Multidrug resistance in mitoxantrone-selected HL-60 leukemia cells in the absence of P-glycoprotein overexpression.

A multidrug-resistant variant of the human HL-60 promyelocytic leukemia cell line (HL-60/MX2) has been isolated in vitro by subculturing these cells in progressively increasing concentrations of mitoxantrone. The MX2 cells are cross-resistant to etoposide, teniposide, bisantrene, dactinomycin, 4'-(9-acridinylamino)methanesulfon-m-anisidide, and the anthracyclines daunorubicin and doxorubicin but retain sensitivity to the Vinca alkaloids melphalan and mitomycin C. In addition, the MX2 cells display slight collateral sensitivity to bleomycin.

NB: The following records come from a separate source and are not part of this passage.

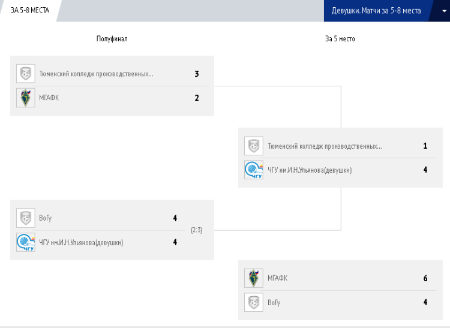The image size is (450, 328).
Task: Click ЧГУ logo in the semifinal match
Action: (25, 242)
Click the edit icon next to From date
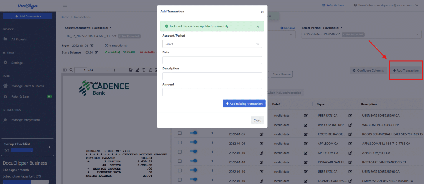Image resolution: width=424 pixels, height=184 pixels. [x=92, y=46]
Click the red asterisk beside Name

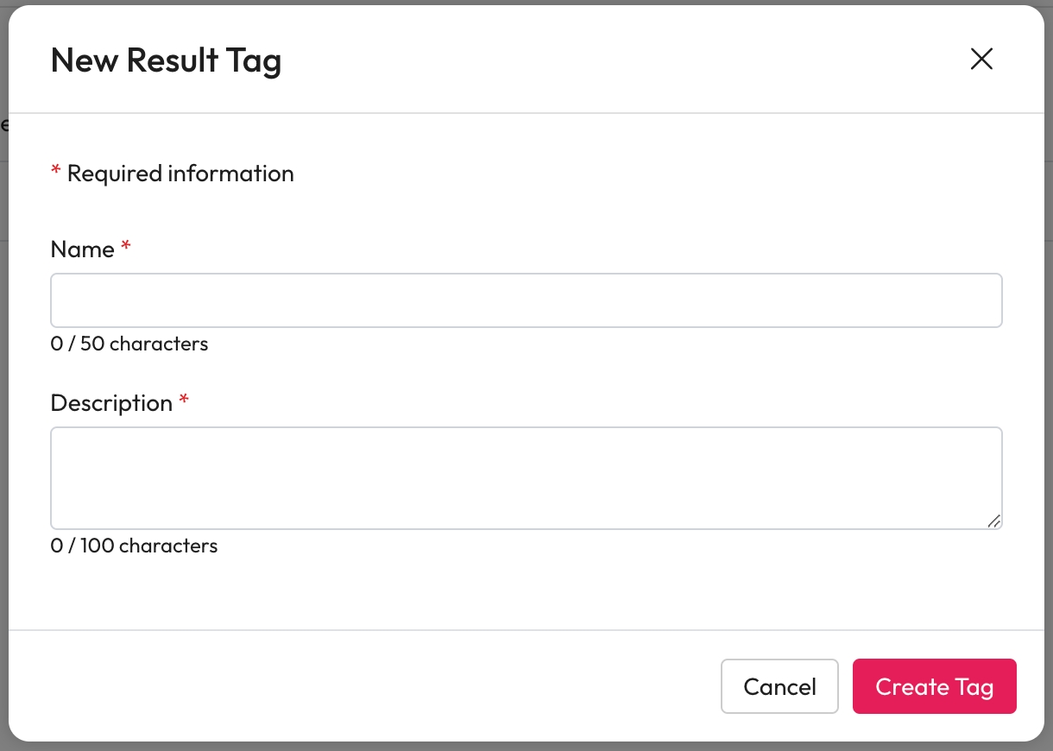(x=126, y=248)
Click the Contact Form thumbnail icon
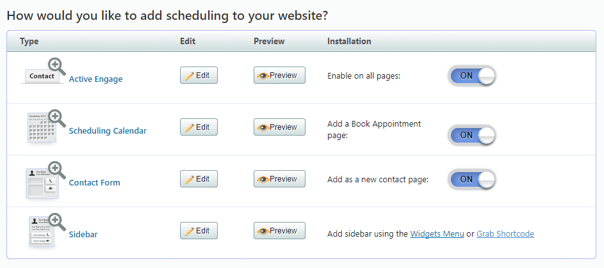Screen dimensions: 604x268 pyautogui.click(x=45, y=179)
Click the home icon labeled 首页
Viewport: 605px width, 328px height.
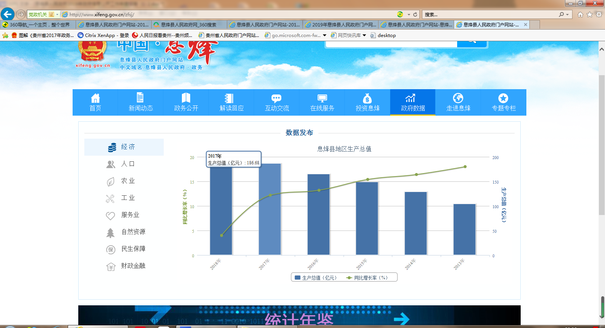coord(95,102)
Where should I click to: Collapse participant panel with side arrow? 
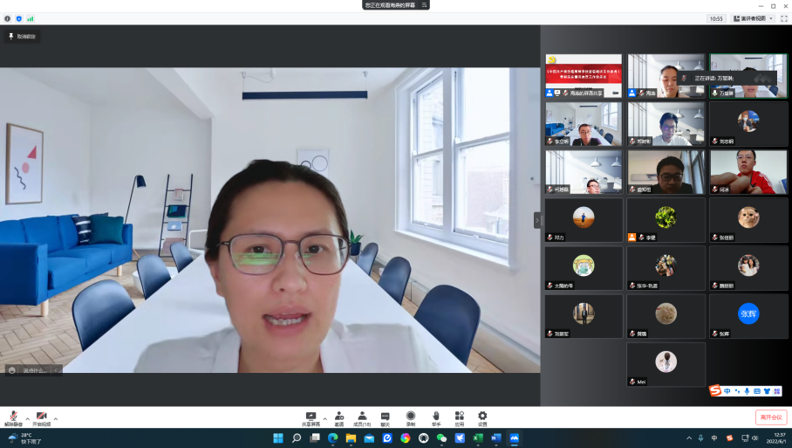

Despite being 30-35-fold less sensitive to mitoxantrone, net [14C]mitoxantrone accumulation at 60 min was reduced by only 10% in the mitoxantrone-resistant cells compared to the parental line. Furthermore, at later time points, e.g., 120 and 180 min, mitoxantrone accumulation in the MX2 cells exceeded that in HL-60 cells by 8.5 and 6.4%, respectively. No significant differences were observed between the sensitive and resistant cell lines in the initial (first 60 s) accumulation of mitoxantrone, and only minor (3-6%) enhancement of mitoxantrone efflux was detected in the resistant cell type. Monoclonal antibodies to P-glycoprotein had no detectable reactivity with membrane vesicles from either the sensitive or resistant cell types as determined by standard immunoblotting techniques. The mitoxantrone-resistant cells displayed a reciprocal translocation [rcpt(1;3)-(q21;p23)] not found in the sensitive parent, but there were no demonstrable double minute chromosomes or homogeneous staining regions in cells from either line. Thus, these mitoxantrone-resistant human leukemia cells display many features which are atypical for the "classic" multidrug resistance phenotype and should provide a useful model for the study of multidrug resistance which is not mediated by P-glycoprotein.